The family of a Scottsdale entrepreneur killed in a crash on Loop 101 in April is suing the Arizona Department of Transportation, claiming faulty median cable barriers are to blame for his death.
The lawsuit, filed in Maricopa County Superior Court last week, also names Clifford J. Lomahaftewa Jr., the man whose vehicle crashed into Terry Dunlap’s at the interchange of Loop 101 and McKellips Road in the Salt River Pima-Maricopa Indian Community.
Dunlap, 61, co-founder of Scottsdale-based Go-Video, was southbound on Loop 101 on April 22 when Lomahaftewa’s vehicle crashed through the cable barriers and into Dunlap’s car, court documents show.
Dunlap’s widow, Ann, also was seriously injured in the crash and has been recuperating.
ADOT was named in a complaint that was an amendment to the initial lawsuit filed by the Dunlap family.

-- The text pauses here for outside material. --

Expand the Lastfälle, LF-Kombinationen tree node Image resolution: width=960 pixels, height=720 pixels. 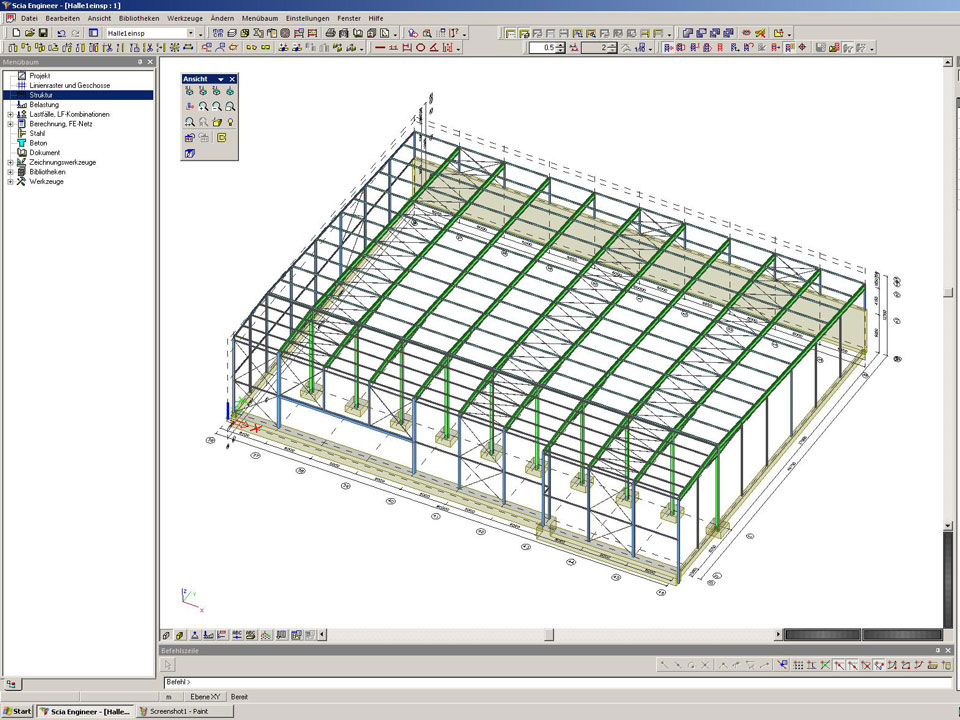(10, 114)
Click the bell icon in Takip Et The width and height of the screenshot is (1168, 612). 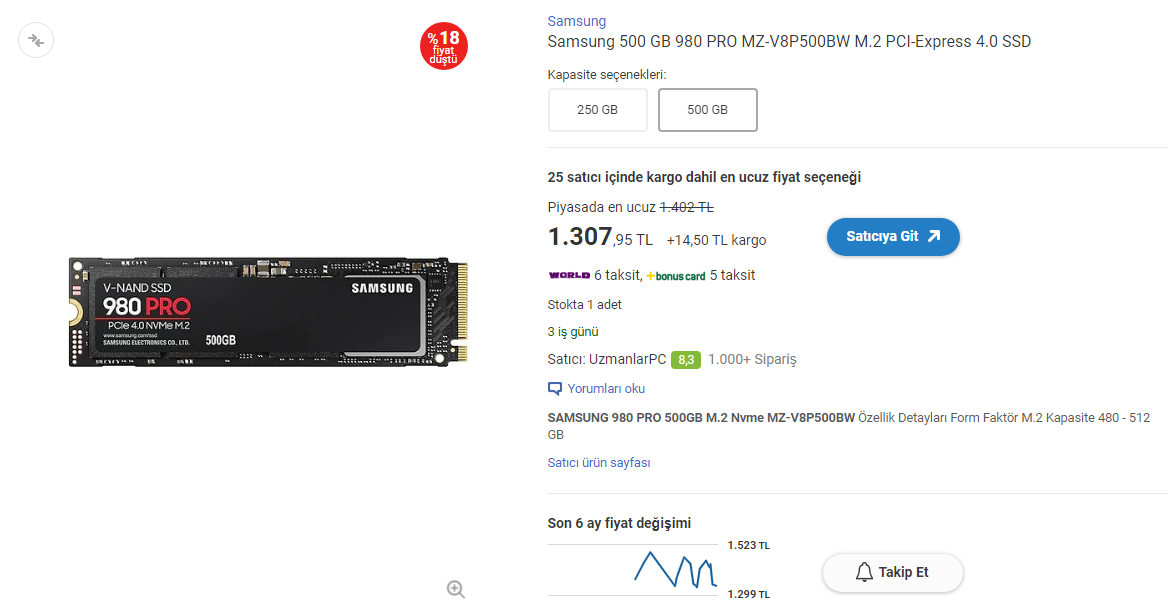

Attorney Michael Poli filed the first lawsuit in June against Lomahaftewa on behalf of Ann Dunlap and sons Cortt and Rhett Dunlap.
The new lawsuit also is seeking compensation for Terry Dunlap’s death and the serious injuries Ann Dunlap suffered in the crash.

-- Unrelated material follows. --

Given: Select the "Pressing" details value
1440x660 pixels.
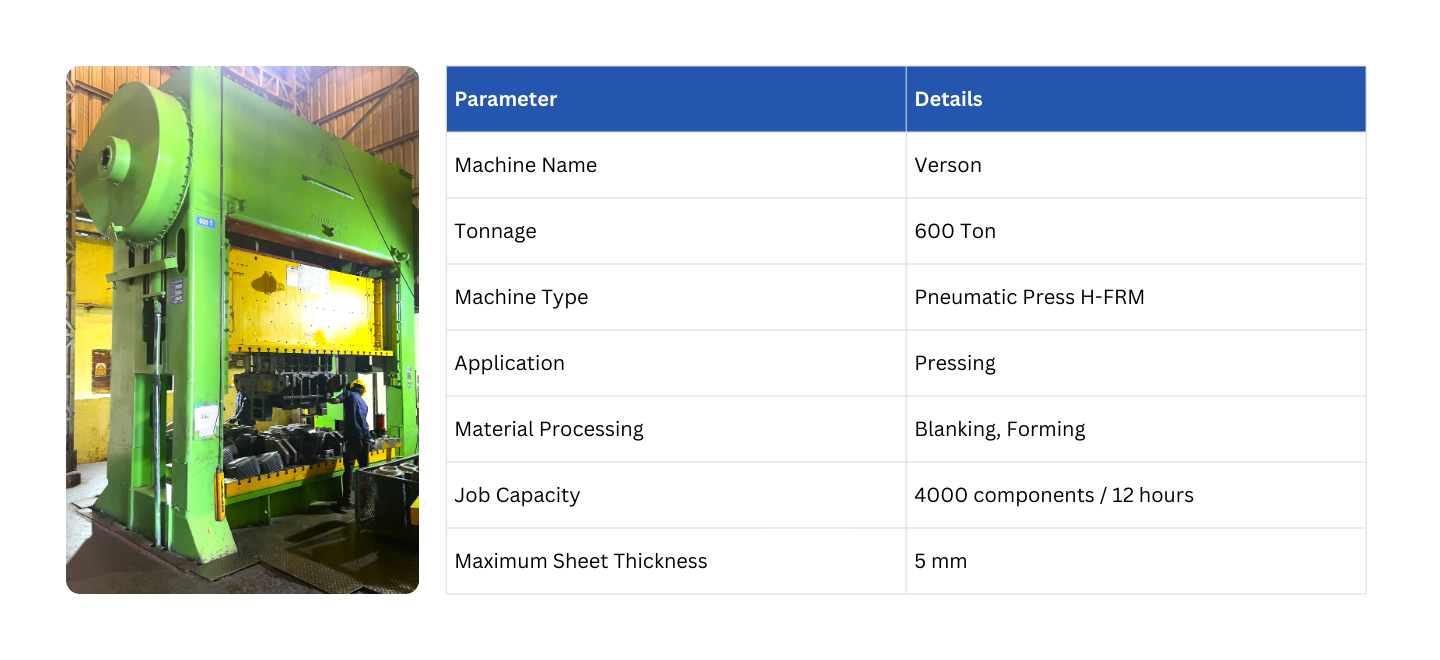Looking at the screenshot, I should pyautogui.click(x=955, y=363).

Go-Video produced dualdeck videocassette recorders, which Dunlap invented in 1986. Dunlap left the company in 1994, and Go-Video later changed its name to Sensory Science Corp.
“We truly believe these types of cable medium barriers they put up are not a safe way of protecting the traveling public,” Poli said. “They are not a very effective manner of protecting people traveling on the busy highways, especially with the high volume of traffic often on them.”
Doug Nintzel, spokesman for ADOT, said that the department would not comment on pending litigation.
No DPS officials who could provide information on the crash could be reached for comment on Friday.